課題 1> 抜粋の「今回インタビューさせていただいたのは、海外進出を目指す大手企業や起業家を支援するPacific Sky Partners」から「ントや課題をお伺いしました!」までを、一字一句違えずに書き写してください。
課題 2> 抜粋のプロフィール欄に記載されている西暦年を、すべて挙げてください。

抜粋>
####
今回インタビューさせていただいたのは、海外進出を目指す大手企業や起業家を支援するPacific Sky Partners 代表・AZCA パートナーの村瀬 功(Zak Murase)様。キャリアはエンジニアからのスタートだった村瀬様が、今では起業家のサポートをしていらっしゃるという。その経歴や現在の取り組み、シリコンバレーから見た日本を熱く語っていただきました!

 

記事は前半と後半に分けて配信をしています。前半は、村瀬様のご経歴から現在の起業家支援を行うことになった背景をお届けしました。今回は、日本企業や起業家が海外進出で成功するためのポイントや課題をお伺いしました! 



プロフィール:

1994年慶應義塾大学環境情報学部卒。ソフトウェアエンジニアとしてソニーに入社後、1998年にパソコンVAIOのプロダクトマネージャーとしてシリコンバレーに赴任。米国PlayStation Network、光ドライブ事業、UX開発におけるスタートアップとの協業などを経て、2013年に米国ソニーを退社。日系ベンチャーキャピタルのシリコンバレーオフィス代表としてKDDI、三井不動産などのCVCファンドからのアメリカのスタートアップへの投資を担当。     2017年独立しPacific Sky Partnersを創業。日本企業のシリコンバレーにおけるCVCファンド設立支援や、Plug and Play Japanで日本のスタートアップへの投資ヘッドなどを経て、現在はクロスボーダーのコンサルティングファームAZCAのパートナーとして日本企業の新規事業開発の支援を行うプロジェクトを推進している。



目次:


 

前回は、村瀬様の経歴や現在の取り組みについてお伺いしました。少し視点を変えて、日本企業や起業家が海外進出する際に大事なことをお伺いしていきます!ズバリ何が重要だとお考えですか?

英語力と、起業家としてのマインドセットですね。シリコンバレーはネットワークが全てと言っても過言ではないので、絶対にクリアしなければならないことだと思います。英語力が大事なのは大前提で、もう一つのマインドセットは英語力と関係あると言えば、あるんですよね。例えば、英語はそこまでできなくても、こちらで通用する人ってたまにいるんですよ。そういう人は、起業家向きの考え方をしている人たちだったりします。英語を使わなきゃいけないっていうのは、コミュニケーションをするからであって英語は手段なんですよね。


上手下手というよりも人間性だったりしますか?
####
資料>

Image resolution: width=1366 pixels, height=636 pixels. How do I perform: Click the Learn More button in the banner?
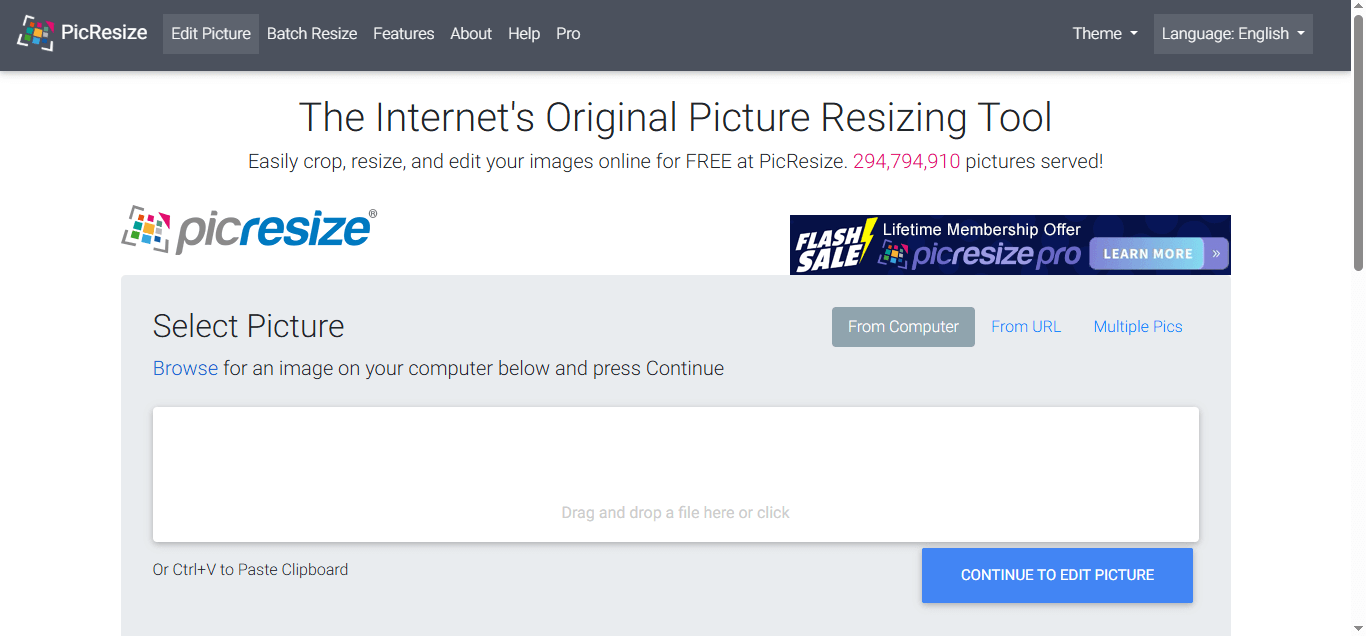[x=1146, y=253]
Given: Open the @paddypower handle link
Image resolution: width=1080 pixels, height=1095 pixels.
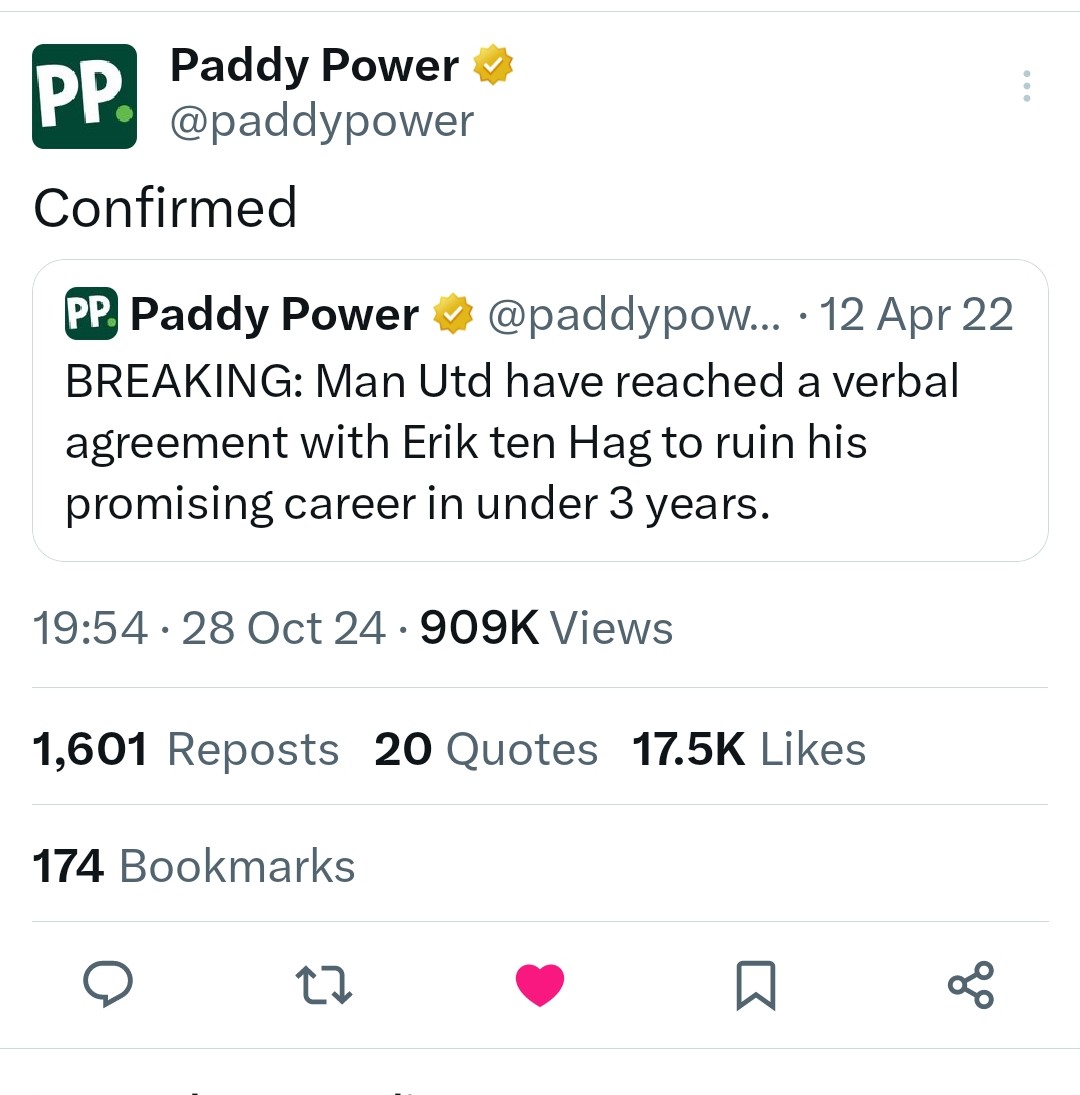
####
解答 1>
今回インタビューさせていただいたのは、海外進出を目指す大手企業や起業家を支援するPacific Sky Partners 代表・AZCA パートナーの村瀬 功(Zak Murase)様。キャリアはエンジニアからのスタートだった村瀬様が、今では起業家のサポートをしていらっしゃるという。その経歴や現在の取り組み、シリコンバレーから見た日本を熱く語っていただきました!

 

記事は前半と後半に分けて配信をしています。前半は、村瀬様のご経歴から現在の起業家支援を行うことになった背景をお届けしました。今回は、日本企業や起業家が海外進出で成功するためのポイントや課題をお伺いしました!

解答 2> 1994年、1998年、2013年、2017年